How did we get here?
If you’ve been around for a while or worked in a start-up that didn’t think it had to scale to the bazillions from the get-go you’ve probably started out with one database and one monolith. Things were smooth, things were fast. You would care about squeezing the last drop of juice out of that SQL query with some late row binding black magic just because you felt it was your biggest pain at the moment. In which module does this functionality go? What service do I need to call? All RPC just without the Aarrrrrr. If things had grown you might have played around with an app-internal event bus or observers and fought lateral calls, layers, and onions.
We then had to evolve and no longer thought about in what module to put behaviour but in what service. Which domain does this belong to? Do we need to call it alongside anything else like 99% of the time? If you were unlucky you scaled out to several services but without distributing ownership of the data. Your services would wildly r/w „to and fro“ one DB and any table, perhaps all with the same DB user just because, and soon you’d find yourself in a schema gridlock where it was an insane effort to change anything in your DB schema because you didn’t even know who was using it, let alone what all this even meant.
Perhaps you were lucky and one kind of data had exactly one owner.
Now you had these twenty CRUD services devoid of any real meaning. Cheap to write, yet somehow still full of bugs and hard to change. One thing happening in your business would cause eleven calls, a cascade of circuit breakers, reasonable timeouts, and retry strategies you had in place, right? Right?
Alright, this world is kinda boring to live in and despite its simplicity somehow hard to comprehend. We can do better. What if we cared about business processes again? What if we spoke the same language as the business? What if things … happened and we reacted to them? Remember the event bus we fiddled around with earlier? Let’s make the difficulties of complex adaptive distributed systems explicit. Let’s do EDA with ECST.
Now this is a nice place to live in. Yeah, we have to care about order and eventual consistency and choreographies and idempotency and what goes into this event actually? But the things happening in our system are the things happening in the business. Ain’t that neat?
Yet still, you have all these more or less moving parts over and over again. If you fully rely on ECST and your service needs nine different aggregates that’s (hopefully) nine streams or topics to listen to, nine projections, nine evolving schemas to comply with, perhaps nine inboxes (and outboxes on the other side), DLQs, alerting, probably revisions to track, and perhaps dangling references you need to wait for to be resolvable.
Square one?
So, six paragraphs into this piece – what if we went back to square one? It’s 2024 and we have globally distributed, highly scalable databases. What if we got back to essentially having just The Database™? I am not talking about an event store (which, too, is basically the database). Each table would have its owner (writer) and could be a shard or instance. Every reader could read from some replica. Your service would still have its own storage, invisible to others. But alongside it, probably in a system-level namespace you’d also have an integration table. Its schema is the contract you adhere to. If you need to change it you can create a new v2 table, write to both and drop v1 after a while. If you needed to have all the history you’d be free to store it – just add a revision column to your PK.
What would we gain?

• _Challenges_
a - Take the architecture essay's stretch from "How did we get" through "layers, and onions." and write it out again with "monolith" changed to "single application".
b - According to the architecture essay, what would you add to your PK if you needed to store all the history?
c - Put this sentence from the architecture essay into Spanish: "Perhaps you were lucky and one kind of data had exactly one owner."

• _Collection entries_

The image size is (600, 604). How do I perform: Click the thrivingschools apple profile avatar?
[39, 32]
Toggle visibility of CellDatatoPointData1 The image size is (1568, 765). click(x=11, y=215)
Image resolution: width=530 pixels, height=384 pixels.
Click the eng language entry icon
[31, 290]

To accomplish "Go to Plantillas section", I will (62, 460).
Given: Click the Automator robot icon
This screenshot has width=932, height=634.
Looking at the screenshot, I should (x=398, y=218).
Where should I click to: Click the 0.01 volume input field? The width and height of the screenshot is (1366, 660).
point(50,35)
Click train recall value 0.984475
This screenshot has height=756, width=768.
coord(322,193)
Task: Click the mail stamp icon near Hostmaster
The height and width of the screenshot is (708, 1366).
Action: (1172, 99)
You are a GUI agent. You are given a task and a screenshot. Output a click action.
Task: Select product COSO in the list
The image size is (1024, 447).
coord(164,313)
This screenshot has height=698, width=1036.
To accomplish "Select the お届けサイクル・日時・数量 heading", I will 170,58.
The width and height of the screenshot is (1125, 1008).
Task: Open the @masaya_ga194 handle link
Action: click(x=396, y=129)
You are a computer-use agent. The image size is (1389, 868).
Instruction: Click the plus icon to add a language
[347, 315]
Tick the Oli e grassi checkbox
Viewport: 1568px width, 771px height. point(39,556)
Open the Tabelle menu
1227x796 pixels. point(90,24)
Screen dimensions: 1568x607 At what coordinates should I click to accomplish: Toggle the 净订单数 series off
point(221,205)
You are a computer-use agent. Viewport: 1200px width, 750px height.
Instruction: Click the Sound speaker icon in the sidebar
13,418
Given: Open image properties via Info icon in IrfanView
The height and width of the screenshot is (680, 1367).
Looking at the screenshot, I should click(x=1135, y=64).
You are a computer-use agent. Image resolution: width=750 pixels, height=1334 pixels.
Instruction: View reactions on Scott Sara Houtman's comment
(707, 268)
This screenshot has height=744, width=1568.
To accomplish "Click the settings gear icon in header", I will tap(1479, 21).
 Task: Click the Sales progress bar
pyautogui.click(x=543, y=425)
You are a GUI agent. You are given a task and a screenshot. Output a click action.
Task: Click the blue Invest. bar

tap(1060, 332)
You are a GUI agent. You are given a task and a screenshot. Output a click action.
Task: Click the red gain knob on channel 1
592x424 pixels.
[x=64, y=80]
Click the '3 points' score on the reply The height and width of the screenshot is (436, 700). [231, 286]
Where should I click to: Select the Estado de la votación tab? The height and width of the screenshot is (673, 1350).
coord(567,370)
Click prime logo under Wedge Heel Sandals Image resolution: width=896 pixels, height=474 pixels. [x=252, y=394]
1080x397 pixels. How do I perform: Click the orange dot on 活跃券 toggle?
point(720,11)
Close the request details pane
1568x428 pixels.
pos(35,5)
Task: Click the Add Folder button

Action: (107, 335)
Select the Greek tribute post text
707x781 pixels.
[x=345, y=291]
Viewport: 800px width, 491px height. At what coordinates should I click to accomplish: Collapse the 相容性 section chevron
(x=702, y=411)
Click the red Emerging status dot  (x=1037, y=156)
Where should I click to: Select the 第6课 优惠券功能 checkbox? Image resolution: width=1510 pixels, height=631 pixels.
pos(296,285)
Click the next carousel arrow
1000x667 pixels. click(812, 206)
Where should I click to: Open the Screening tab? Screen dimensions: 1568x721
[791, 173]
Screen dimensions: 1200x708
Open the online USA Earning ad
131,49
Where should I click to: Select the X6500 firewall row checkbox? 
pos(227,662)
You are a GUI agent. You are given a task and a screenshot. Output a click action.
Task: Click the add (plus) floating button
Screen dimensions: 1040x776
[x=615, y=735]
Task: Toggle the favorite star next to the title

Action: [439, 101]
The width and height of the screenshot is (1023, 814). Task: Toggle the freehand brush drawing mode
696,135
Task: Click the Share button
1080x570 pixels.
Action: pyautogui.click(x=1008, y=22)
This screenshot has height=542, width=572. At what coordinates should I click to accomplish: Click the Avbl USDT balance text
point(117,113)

• _Written responses_
a -
How did we get here?
If you’ve been around for a while or worked in a start-up that didn’t think it had to scale to the bazillions from the get-go you’ve probably started out with one database and one single application. Things were smooth, things were fast. You would care about squeezing the last drop of juice out of that SQL query with some late row binding black magic just because you felt it was your biggest pain at the moment. In which module does this functionality go? What service do I need to call? All RPC just without the Aarrrrrr. If things had grown you might have played around with an app-internal event bus or observers and fought lateral calls, layers, and onions.

b - A revision column.

c - Quizás tuviste suerte y un tipo de datos tenía exactamente un propietario.